SOURCE DATA Start Marker
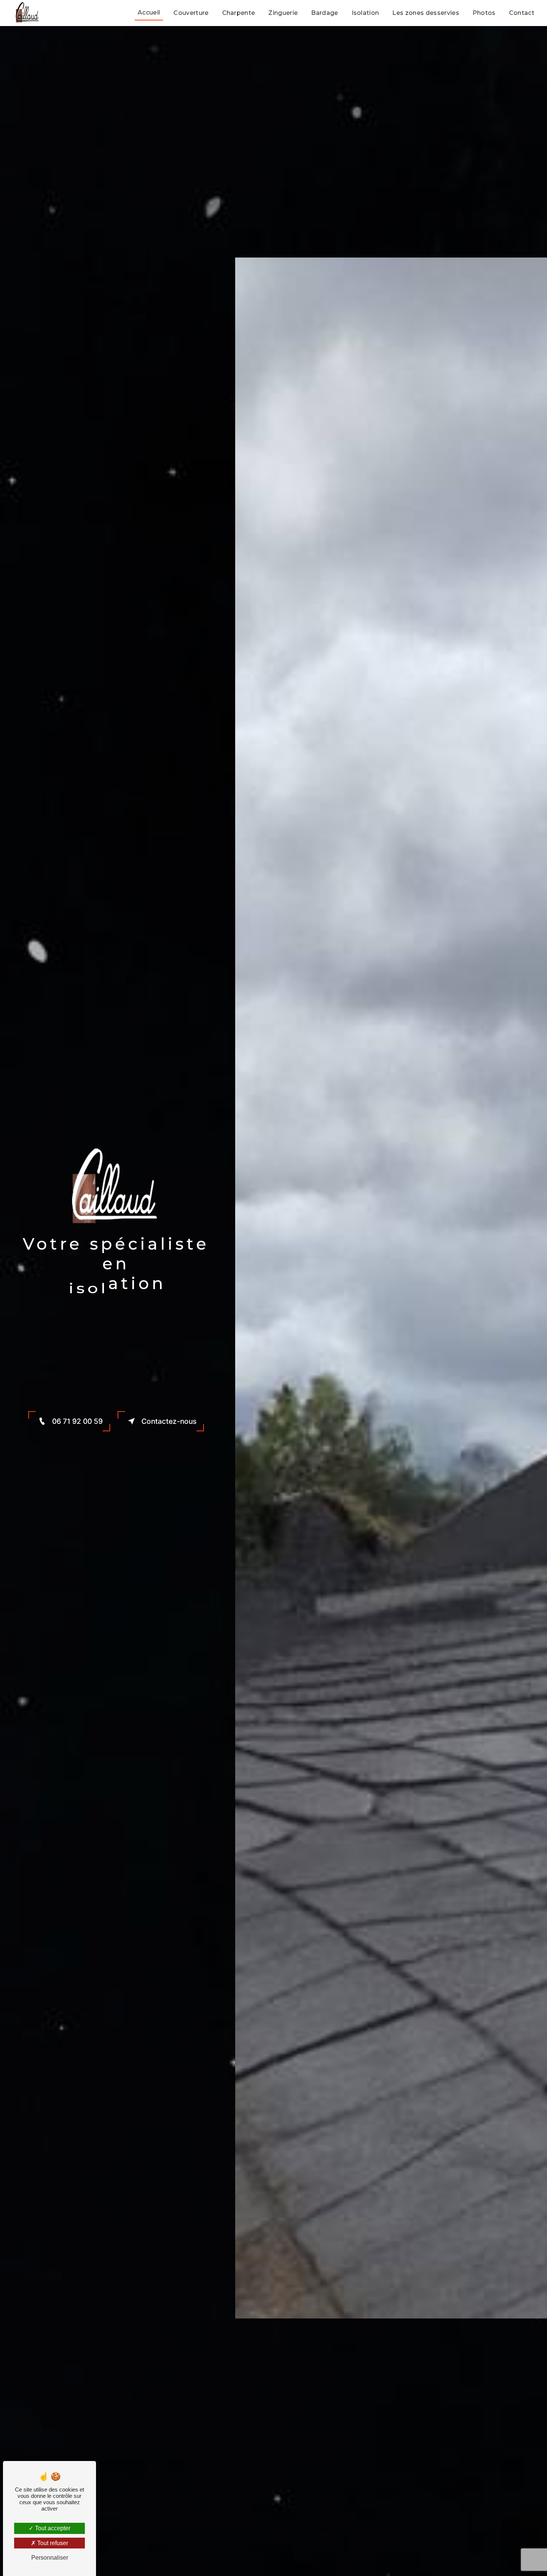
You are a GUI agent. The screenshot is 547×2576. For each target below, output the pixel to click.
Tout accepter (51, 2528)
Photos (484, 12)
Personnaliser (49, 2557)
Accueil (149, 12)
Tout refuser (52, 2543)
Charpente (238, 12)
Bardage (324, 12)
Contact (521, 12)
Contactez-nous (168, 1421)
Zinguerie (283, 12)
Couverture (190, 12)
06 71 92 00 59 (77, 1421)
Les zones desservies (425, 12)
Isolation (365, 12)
SOURCE DATA End Marker
SOURCE DATA Start Marker
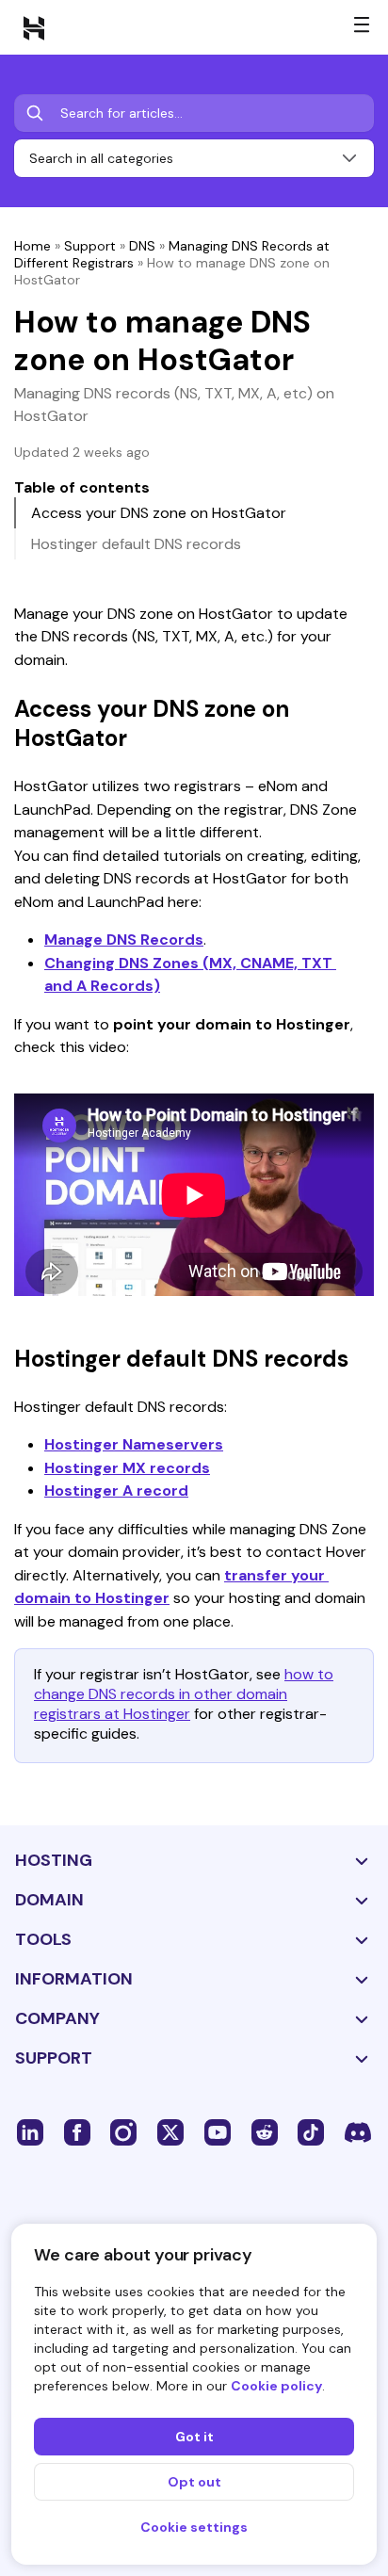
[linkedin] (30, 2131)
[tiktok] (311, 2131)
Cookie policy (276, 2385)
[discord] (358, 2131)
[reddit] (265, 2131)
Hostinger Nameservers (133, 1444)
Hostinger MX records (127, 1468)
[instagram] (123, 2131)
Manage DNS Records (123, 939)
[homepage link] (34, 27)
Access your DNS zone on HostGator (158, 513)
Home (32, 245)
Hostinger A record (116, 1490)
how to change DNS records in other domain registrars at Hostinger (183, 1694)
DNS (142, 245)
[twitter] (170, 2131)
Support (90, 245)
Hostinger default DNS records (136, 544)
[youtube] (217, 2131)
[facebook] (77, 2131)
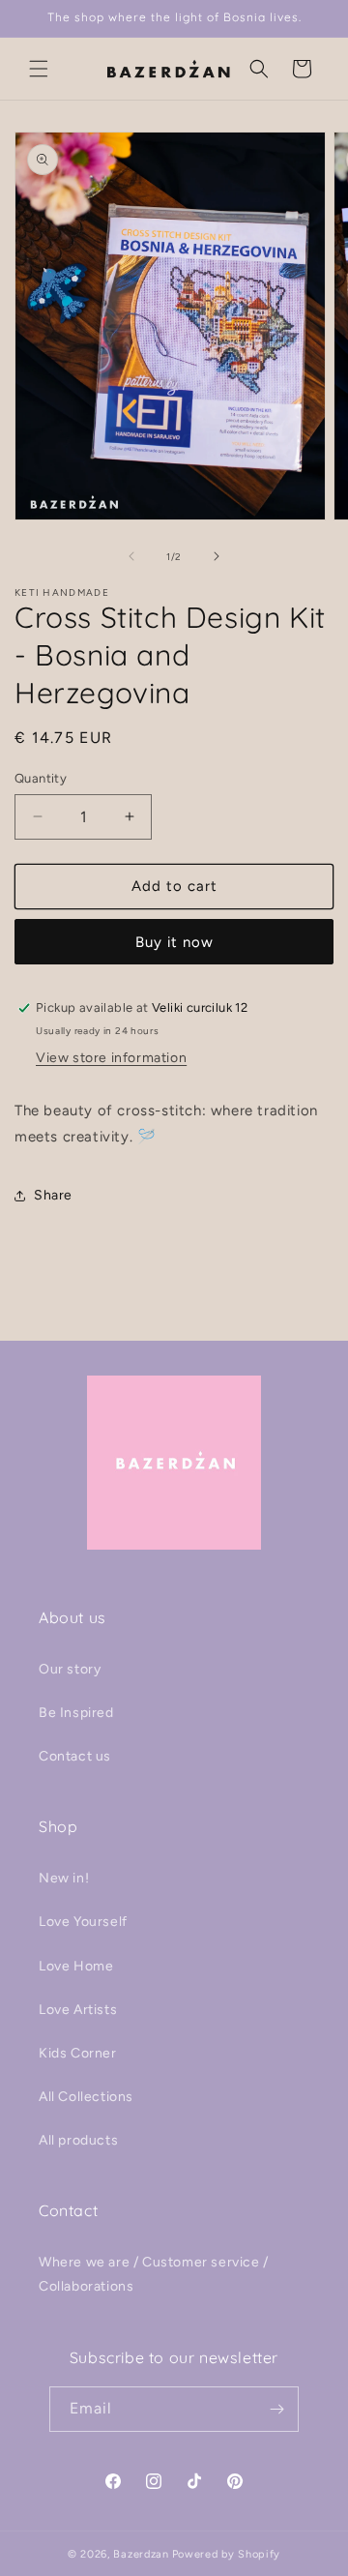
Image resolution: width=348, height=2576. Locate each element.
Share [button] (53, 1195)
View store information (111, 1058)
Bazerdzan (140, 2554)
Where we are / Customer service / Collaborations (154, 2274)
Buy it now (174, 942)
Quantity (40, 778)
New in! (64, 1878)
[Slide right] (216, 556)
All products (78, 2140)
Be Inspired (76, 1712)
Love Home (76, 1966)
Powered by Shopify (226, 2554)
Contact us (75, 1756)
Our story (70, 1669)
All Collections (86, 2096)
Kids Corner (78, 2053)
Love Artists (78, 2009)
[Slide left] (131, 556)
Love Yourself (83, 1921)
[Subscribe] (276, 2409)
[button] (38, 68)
SOURCE DATA End Marker
SOURCE DATA Start Marker
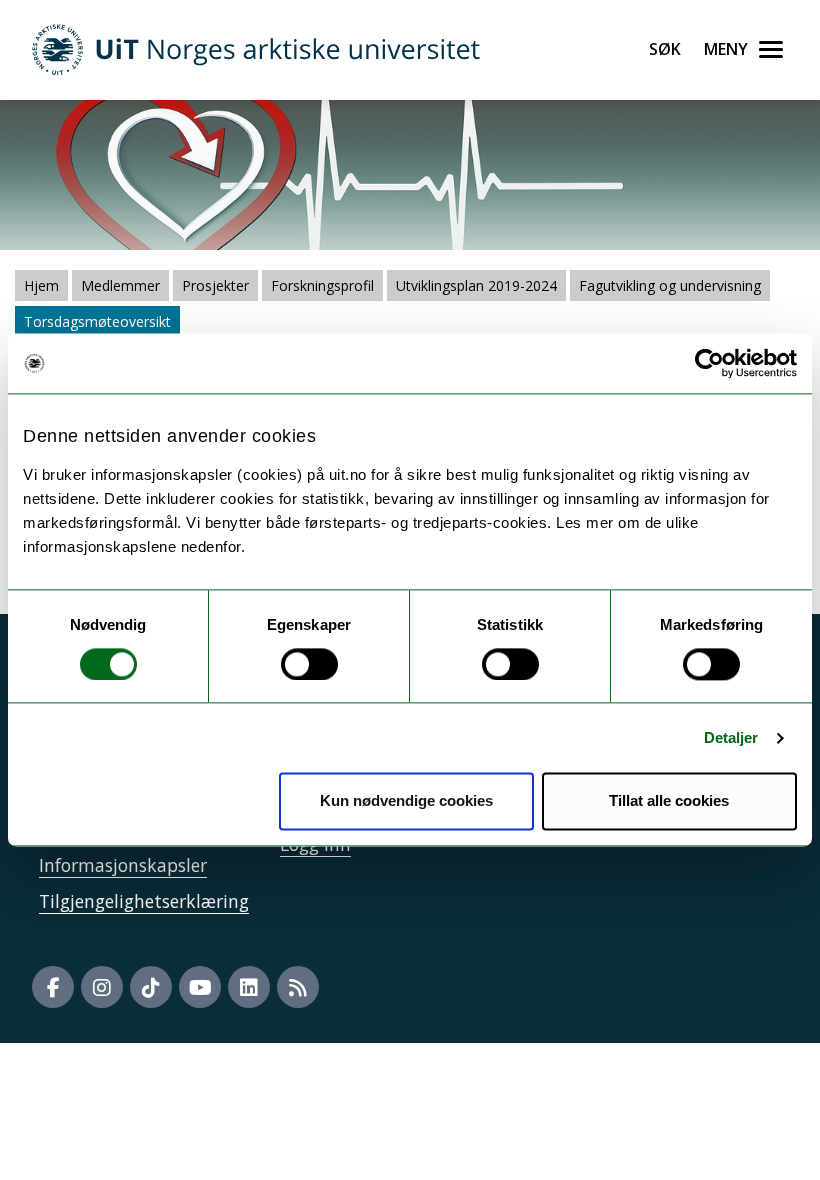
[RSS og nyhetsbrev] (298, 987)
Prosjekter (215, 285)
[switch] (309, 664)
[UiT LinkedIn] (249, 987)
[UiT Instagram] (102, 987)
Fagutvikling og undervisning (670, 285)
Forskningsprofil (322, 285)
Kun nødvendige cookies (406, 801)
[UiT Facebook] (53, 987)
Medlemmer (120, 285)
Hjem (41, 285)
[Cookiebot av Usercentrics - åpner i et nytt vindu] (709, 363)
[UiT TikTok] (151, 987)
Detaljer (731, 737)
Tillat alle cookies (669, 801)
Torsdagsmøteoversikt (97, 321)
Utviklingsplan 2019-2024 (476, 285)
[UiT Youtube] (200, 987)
SOURCE DATA End Marker
* [TASK TO CARRY OUT]
When you reach the line that has "DNS (142, 245)" in the data above, start repeating lines exactly, and stop after the line that has "[Slide right] (216, 556)"; pictures stay out.

* [RESULT FOR THIS EXERCISE]
DNS (142, 245)
[twitter] (170, 2131)
Support (90, 245)
Hostinger default DNS records (136, 544)
[youtube] (217, 2131)
[facebook] (77, 2131)
Image resolution: width=348, height=2576. Locate each element.
Share [button] (53, 1195)
View store information (111, 1058)
Bazerdzan (140, 2554)
Where we are / Customer service / Collaborations (154, 2274)
Buy it now (174, 942)
Quantity (40, 778)
New in! (64, 1878)
[Slide right] (216, 556)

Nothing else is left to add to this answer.